### Material for the task:

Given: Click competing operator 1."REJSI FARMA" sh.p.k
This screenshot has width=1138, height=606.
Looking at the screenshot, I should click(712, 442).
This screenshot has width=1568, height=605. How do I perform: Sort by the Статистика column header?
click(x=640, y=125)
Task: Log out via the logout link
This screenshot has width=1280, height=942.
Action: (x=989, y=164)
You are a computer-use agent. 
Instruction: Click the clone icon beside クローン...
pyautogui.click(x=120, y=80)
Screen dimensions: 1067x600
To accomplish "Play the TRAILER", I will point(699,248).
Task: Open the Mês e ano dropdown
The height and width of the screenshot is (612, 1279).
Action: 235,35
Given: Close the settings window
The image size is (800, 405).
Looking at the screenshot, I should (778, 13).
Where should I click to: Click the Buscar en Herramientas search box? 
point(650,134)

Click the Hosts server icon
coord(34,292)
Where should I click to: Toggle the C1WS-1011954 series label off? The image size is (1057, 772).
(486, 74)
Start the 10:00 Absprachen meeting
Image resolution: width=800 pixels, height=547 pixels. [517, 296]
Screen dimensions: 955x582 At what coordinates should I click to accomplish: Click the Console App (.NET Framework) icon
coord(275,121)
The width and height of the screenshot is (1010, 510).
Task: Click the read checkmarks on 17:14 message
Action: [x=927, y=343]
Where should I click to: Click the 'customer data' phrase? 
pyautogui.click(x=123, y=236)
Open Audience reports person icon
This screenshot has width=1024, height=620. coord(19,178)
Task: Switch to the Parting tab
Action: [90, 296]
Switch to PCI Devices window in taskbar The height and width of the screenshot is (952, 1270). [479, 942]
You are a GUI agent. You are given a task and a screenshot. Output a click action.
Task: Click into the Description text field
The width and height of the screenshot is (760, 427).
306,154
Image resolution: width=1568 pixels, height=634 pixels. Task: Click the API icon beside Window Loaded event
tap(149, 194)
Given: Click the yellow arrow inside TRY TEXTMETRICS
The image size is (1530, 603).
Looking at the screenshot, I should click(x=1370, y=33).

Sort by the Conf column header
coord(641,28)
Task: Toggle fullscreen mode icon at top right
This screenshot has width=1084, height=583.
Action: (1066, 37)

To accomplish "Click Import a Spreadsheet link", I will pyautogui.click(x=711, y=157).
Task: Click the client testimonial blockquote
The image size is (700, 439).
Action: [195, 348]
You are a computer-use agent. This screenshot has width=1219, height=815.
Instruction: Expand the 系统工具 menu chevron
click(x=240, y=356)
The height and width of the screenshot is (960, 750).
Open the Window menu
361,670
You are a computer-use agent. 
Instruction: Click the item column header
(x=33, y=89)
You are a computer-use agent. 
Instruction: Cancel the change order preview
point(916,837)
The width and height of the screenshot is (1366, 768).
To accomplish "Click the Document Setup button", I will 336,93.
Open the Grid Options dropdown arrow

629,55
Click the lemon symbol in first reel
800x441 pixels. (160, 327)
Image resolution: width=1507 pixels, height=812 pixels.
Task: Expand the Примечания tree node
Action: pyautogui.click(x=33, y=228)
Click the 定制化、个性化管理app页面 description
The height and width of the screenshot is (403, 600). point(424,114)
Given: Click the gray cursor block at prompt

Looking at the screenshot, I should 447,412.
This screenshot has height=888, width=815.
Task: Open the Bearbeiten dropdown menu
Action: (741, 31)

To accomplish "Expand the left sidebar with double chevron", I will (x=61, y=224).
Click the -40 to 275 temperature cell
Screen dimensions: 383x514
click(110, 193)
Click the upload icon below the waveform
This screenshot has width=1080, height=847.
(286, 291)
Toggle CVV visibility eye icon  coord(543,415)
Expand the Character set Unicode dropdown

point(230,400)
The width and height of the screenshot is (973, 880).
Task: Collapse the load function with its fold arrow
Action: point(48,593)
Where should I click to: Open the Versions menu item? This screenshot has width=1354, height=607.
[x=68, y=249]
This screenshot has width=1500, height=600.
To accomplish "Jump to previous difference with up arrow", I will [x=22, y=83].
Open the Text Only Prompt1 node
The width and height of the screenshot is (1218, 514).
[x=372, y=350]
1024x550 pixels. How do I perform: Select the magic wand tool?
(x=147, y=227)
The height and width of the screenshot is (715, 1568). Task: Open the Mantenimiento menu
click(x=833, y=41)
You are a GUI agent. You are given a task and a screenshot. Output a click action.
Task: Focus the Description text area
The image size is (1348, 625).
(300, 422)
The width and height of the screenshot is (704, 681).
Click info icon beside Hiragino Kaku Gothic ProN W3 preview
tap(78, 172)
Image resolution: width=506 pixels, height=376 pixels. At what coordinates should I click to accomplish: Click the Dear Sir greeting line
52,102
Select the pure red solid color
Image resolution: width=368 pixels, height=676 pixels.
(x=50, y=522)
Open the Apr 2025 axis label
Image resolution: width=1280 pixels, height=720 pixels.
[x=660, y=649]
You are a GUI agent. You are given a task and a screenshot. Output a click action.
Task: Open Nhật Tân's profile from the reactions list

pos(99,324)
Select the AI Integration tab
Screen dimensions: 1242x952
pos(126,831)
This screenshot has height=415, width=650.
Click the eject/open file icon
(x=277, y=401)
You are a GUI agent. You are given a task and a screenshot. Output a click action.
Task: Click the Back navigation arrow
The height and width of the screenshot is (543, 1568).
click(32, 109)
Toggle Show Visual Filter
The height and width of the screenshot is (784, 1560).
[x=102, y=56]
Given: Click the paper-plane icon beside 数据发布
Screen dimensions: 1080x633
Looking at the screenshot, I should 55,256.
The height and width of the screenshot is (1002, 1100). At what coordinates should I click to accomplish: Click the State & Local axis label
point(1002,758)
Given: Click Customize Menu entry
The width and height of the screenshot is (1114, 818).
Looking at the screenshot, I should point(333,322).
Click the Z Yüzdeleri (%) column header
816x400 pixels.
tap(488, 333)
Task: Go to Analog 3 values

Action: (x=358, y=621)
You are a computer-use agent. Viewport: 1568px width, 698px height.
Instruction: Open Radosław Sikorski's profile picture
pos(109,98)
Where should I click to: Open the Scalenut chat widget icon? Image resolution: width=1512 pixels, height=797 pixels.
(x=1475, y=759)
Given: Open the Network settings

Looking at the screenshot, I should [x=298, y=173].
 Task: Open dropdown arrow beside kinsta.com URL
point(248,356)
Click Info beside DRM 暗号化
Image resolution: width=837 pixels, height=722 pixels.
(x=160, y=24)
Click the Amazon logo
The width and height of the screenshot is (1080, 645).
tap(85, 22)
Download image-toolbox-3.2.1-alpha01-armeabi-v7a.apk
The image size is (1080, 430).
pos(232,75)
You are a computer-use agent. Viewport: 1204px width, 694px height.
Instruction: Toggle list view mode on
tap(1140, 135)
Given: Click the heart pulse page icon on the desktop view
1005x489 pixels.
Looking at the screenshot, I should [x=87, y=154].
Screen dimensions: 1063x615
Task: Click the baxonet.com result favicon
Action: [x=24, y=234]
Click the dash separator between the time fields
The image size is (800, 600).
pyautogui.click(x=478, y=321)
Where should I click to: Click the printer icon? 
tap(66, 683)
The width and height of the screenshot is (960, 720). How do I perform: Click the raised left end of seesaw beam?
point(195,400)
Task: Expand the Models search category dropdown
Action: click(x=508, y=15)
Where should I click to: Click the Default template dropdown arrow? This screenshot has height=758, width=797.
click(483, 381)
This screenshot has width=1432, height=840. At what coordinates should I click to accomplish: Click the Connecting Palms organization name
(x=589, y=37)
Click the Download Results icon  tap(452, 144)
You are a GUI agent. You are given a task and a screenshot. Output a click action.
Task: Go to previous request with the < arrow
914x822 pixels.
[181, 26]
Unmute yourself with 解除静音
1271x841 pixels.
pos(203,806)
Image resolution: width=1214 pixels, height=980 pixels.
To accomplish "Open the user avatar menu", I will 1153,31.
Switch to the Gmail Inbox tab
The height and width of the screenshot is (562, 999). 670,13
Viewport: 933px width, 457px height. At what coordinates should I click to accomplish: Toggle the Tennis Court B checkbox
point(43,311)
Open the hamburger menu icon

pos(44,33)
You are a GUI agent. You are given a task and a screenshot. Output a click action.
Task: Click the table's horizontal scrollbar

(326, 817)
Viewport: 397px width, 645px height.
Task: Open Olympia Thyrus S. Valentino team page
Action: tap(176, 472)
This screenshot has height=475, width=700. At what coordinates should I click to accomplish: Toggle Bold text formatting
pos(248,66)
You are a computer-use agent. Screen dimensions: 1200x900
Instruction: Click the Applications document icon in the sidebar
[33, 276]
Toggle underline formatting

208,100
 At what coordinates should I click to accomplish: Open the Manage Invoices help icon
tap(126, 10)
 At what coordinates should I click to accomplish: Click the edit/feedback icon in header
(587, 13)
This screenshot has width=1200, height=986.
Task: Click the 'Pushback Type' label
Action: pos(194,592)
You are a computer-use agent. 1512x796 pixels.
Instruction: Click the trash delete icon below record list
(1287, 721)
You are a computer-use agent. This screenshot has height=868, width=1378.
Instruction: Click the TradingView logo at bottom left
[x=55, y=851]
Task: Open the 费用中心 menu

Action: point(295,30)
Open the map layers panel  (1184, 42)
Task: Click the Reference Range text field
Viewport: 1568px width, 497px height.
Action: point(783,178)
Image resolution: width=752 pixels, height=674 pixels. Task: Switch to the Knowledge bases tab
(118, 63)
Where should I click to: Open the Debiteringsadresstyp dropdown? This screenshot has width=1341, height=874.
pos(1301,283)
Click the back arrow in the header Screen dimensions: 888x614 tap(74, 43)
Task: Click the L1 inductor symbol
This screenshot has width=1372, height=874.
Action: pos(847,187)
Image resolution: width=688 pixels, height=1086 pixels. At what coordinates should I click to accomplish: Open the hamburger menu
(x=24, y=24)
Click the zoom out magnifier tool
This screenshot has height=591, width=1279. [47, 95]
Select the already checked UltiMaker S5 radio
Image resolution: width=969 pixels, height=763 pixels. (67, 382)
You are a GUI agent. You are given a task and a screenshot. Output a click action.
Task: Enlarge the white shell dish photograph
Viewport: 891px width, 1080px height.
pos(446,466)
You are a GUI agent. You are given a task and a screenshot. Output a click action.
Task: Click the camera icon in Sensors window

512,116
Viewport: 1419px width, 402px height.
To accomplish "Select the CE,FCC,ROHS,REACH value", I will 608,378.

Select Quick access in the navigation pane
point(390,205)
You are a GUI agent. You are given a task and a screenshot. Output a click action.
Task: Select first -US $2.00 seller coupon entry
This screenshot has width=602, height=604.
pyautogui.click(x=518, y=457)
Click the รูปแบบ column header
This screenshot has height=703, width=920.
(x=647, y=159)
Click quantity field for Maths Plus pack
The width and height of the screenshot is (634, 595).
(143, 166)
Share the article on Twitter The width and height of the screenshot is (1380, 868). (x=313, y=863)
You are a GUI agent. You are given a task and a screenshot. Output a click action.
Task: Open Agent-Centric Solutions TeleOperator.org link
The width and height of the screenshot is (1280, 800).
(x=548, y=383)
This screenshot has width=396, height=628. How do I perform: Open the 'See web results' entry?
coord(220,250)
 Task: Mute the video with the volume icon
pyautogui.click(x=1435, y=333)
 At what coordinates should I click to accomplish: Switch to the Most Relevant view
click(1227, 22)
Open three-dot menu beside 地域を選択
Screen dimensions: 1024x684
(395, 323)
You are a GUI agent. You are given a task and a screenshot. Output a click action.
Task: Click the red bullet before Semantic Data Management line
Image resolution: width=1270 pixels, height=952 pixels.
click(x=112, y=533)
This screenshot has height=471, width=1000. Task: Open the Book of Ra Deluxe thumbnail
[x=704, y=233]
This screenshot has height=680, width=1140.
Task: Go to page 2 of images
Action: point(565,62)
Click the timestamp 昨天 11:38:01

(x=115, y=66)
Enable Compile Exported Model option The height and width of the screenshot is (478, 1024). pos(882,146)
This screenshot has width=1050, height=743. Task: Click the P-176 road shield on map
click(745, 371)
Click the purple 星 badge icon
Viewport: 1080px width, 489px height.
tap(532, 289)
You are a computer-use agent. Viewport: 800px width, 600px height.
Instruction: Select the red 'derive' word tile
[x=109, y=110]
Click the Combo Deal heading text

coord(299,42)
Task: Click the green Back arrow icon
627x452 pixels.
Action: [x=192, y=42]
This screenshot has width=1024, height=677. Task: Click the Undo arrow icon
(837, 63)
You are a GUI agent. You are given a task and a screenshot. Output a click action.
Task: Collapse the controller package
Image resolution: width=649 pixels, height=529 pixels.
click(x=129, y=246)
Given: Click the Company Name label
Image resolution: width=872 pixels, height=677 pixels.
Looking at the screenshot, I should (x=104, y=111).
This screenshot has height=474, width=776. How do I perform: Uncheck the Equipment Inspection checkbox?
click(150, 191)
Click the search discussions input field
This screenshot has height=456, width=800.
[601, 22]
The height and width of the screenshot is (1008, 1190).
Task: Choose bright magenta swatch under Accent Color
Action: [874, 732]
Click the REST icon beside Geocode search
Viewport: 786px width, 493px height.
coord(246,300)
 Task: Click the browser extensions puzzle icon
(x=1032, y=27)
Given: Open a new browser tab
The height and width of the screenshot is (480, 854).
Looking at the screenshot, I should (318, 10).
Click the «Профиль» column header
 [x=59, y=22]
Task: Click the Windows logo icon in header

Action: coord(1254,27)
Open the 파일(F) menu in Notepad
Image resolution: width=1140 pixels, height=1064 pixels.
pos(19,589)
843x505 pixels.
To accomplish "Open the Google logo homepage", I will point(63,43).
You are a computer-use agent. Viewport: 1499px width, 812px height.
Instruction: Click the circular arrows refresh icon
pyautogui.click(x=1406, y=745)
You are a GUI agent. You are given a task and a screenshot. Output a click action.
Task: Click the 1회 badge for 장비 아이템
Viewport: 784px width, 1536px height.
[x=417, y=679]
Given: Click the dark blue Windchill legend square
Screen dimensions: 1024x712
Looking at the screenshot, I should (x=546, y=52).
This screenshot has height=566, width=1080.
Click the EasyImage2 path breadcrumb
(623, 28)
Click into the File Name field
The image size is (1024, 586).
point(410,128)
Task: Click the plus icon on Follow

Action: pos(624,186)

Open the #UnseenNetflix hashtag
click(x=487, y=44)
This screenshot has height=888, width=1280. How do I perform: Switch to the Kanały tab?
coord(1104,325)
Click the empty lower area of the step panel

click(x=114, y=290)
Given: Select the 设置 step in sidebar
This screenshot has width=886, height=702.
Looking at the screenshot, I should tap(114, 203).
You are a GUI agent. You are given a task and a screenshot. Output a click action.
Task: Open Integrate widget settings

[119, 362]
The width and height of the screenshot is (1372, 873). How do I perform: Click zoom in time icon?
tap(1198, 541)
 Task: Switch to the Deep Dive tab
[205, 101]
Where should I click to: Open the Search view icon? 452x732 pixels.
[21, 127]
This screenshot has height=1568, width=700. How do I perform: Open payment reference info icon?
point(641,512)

### Required action:
Provide the number of lines in the preceding entries that include the string "into", with no other words.

### Solved exercise:
2